Years ago, when yours truly looked a lot more like a Led Zeppelin wannabe than a 21st century docking version of the Hindenburg, it was time to take my doctoral degree from the University of Texas Health Science Center at Houston. The date was June 7, 1975. The location, ironically, was the Hofheinz Pavilion on the University of Houston campus. UTHSC Houston was still in their early years back then and petitioning useful space from UH for a UT function was both sought after and provided by the two schools.

To take the cake, conservative former Governor Allan Shivers was on site that evening to hand out diplomas and almost vigorously shake the hands of nearly every new matriculating UT graduate. In anticipation of the fact that I was about to become a UT graduate, things seemed a little surreal that evening to the old UH Cougar and Tulane Greenie and guess what? They still do. That being said, I will always be grateful to UT for having made that last formal educational opportunity possible. It cleared the way for me to spend the next thirty-five years of my life as a mental health clinician in private practice.

For a moment or so that evening in 1975, I almost thought it wasn’t going to happen.  As I went shuffling through the graduation line, watching all the fairly normal looking people ahead of me taking their degrees so vigorously, I noticed that Governor Shivers hardly ever looked up at each person until the moment he actually handed them their sheepskins – and then it was all fast smiles and speedy handshakes in a quickly passed nanosecond of congratulations.

Then the Governor got to me in the line – with me looking more like a waiver line gift from the Oakland A’s – or a fugitive from some late-showing Easter pageant than the good old Beeville and Houston,Texas boy that I was actually born to be. As Governor Shivers turned with my diploma to face me, I was almost certain that I saw his smile disappear at the same time that I felt his hand clamp down upon the degree document that was supposed to be mine.

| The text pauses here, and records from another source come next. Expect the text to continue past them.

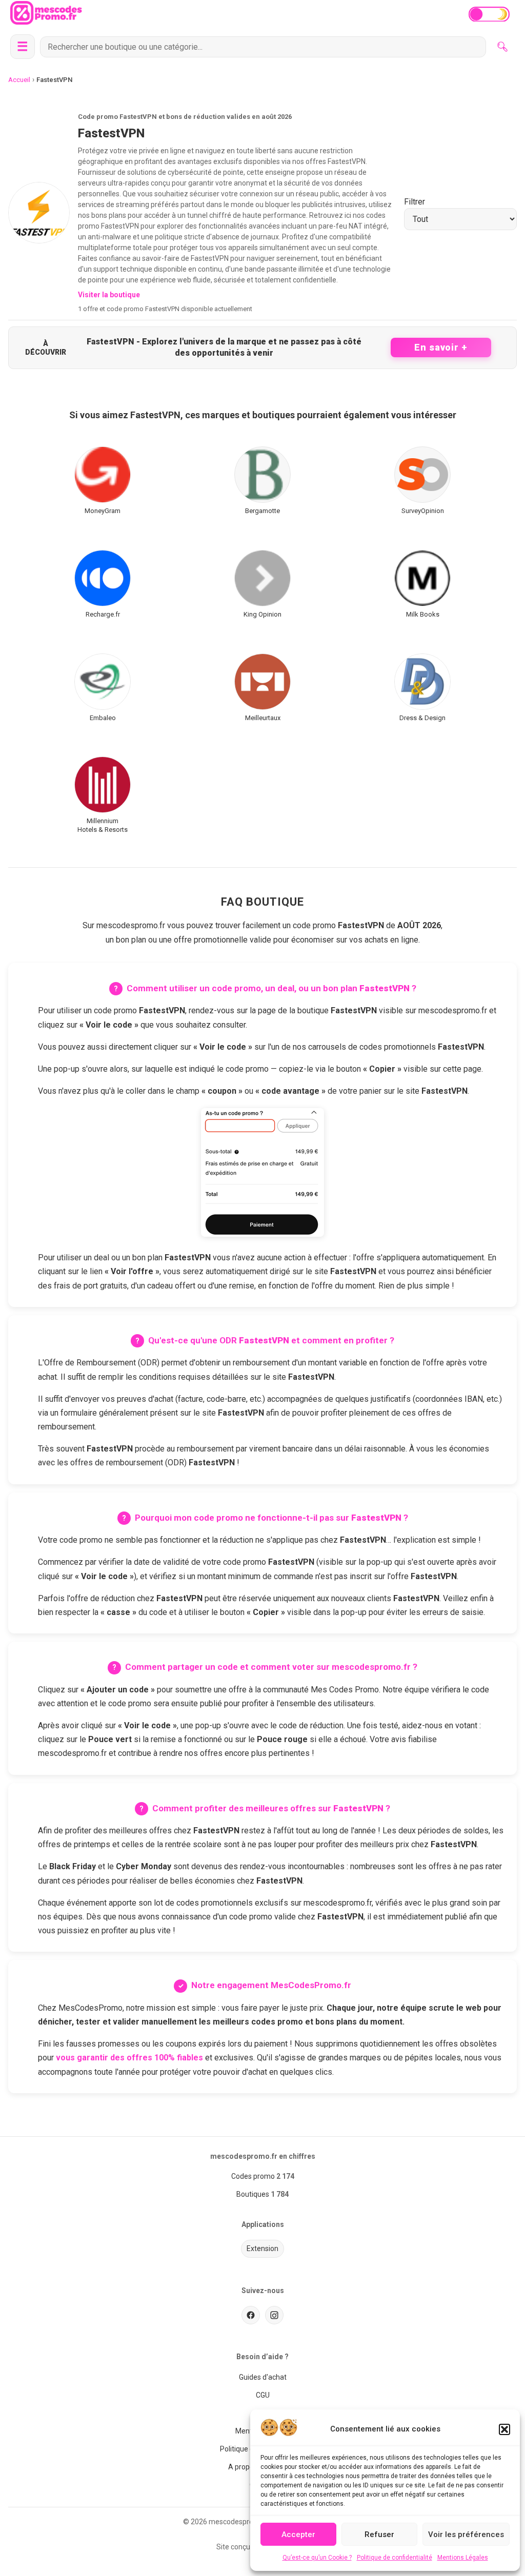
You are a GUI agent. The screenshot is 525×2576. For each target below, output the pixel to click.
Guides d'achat (263, 2377)
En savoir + (441, 347)
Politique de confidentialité (394, 2557)
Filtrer (414, 202)
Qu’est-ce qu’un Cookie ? (317, 2557)
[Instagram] (274, 2315)
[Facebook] (250, 2315)
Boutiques (252, 2194)
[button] (504, 2429)
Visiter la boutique (109, 295)
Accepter (298, 2534)
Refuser (379, 2534)
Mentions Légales (462, 2557)
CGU (263, 2395)
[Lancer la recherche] (502, 46)
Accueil (19, 80)
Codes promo (253, 2176)
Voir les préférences (466, 2534)
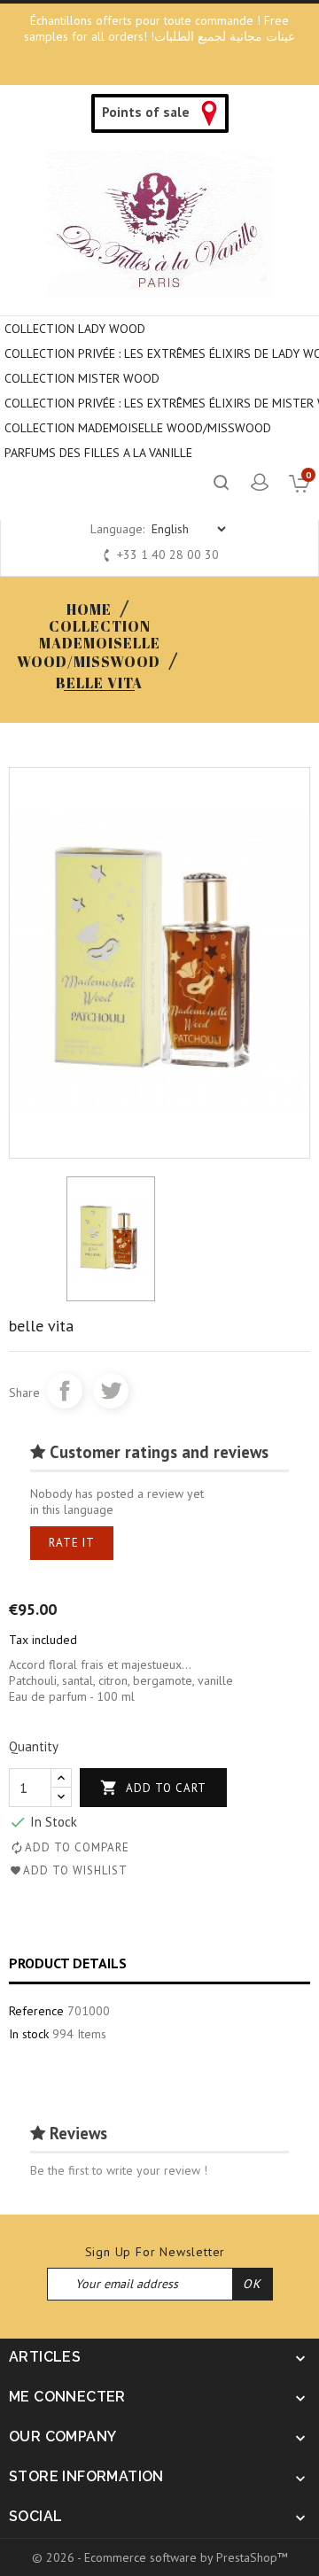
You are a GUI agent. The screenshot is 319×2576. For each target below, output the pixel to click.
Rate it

I wrestled him for possession.

Smokin' cigarettes and watchin' Captain Kangaroo:No don't tell me, I got nothin' to do!"

“Smokin’ cigarettes and watchin’ Captain Kangaroo:
Now don’t tell me, I got nothin’ to do!”

Governor Shivers finally let go, saluting me dismissively with a wet fish handshake. It was our only face-to-face contact on this ride around the planet Earth.

Wonder not.

At various times in the late spring and summer of 1975, I also was four times invited to present the results of my work on the future epidemic of drug abuse in America to conferences in El Paso, San Francisco, New Orleans, and, finally, at a meeting in Washington, DC of the World Future Society. Even then, you really didn’t need a crystal ball or a doctoral degree to see the big wave that was coming, but what the heck. The WFS and others wanted to hear from me so I went all over the place to speak, even if most people also came to wherever so variously unprepared to listen.

Interesting to note: Not a single speaker at that 1975 meeting of the World Future Society saw or talked about the coming impact of the digital age and the already  incubating Internet that would change everything for everyone by the 1990s.

Nobody saw it coming even though it was already well underway by 1975. People just don’t like to see something coming that could be more powerful than their individual wills.

While I was there in Washington in 1975, I ran into Bob Keeshan, whom we all know better today and then as “Captain Kangaroo.” He was there too for a meeting of the National Association of Children’s TV Program Broadcasters in the same hotel.

As a shameless photo op hustler in my younger days, I talked with Bob Keeshan for a while before jumping on the opportunity for the enclosed picture with Captain Kangaroo. – Keeshan patiently and kindly obliged. I felt like one of the kids on his show.

Now don’t tell me I got nothing to do!

"These Are The Days, My Friend! - Use 'em 'fore you lose 'em!"

“These Are The Days, My Friend!                       – Use ’em ‘Fore you Lose ’em!”